Function+Data Flow: A Framework to Specify Machine Learning Pipelines for Digital Twinning
Eduardo de Conto, Blaise Genest, Arvind Easwaran
TL;DR
This work tackles the ad-hoc design of ML pipelines for digital twins by introducing Function+Data Flow (FDF), a domain-specific language that treats functions as first-class citizens within a dataflow framework. FDF provides a box-based syntax with Processor, Coder, and Trainer boxes, enabling explicit manipulation and reuse of learned models, and it incorporates implicit typing to ensure type-safe composition without burdening users with manual annotations. The paper formalizes the syntax and semantics through a DAG-based FDF graph, demonstrates automatic type propagation, and applies the framework to two motivating digital-twin use cases: material-strain prediction (DTP) and magnetic bearing instance modeling (DTI), including offline and online exploitation pipelines.
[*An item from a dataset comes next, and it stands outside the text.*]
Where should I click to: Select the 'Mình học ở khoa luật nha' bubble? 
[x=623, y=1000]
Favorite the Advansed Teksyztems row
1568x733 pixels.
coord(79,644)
By decoupling learning from usage and enabling function-level transmission, FDF aims to improve flexibility, maintainability, and cross-domain applicability of DT pipelines, with future work on library development and online learning support.
Abstract
The development of digital twins (DTs) for physical systems increasingly leverages artificial intelligence (AI), particularly for combining data from different sources or for creating computationally efficient, reduced-dimension models. Indeed, even in very different application domains, twinning employs common techniques such as model order reduction and modelization with hybrid data (that is, data sourced from both physics-based models and sensors). Despite this apparent generality, current development practices are ad-hoc, making the design of AI pipelines for digital twinning complex and time-consuming. Here we propose Function+Data Flow (FDF), a domain-specific language (DSL) to describe AI pipelines within DTs. FDF aims to facilitate the design and validation of digital twins. Specifically, FDF treats functions as first-class citizens, enabling effective manipulation of models learned with AI. We illustrate the benefits of FDF on two concrete use cases from different domains: predicting the plastic strain of a structure and modeling the electromagnetic behavior of a bearing.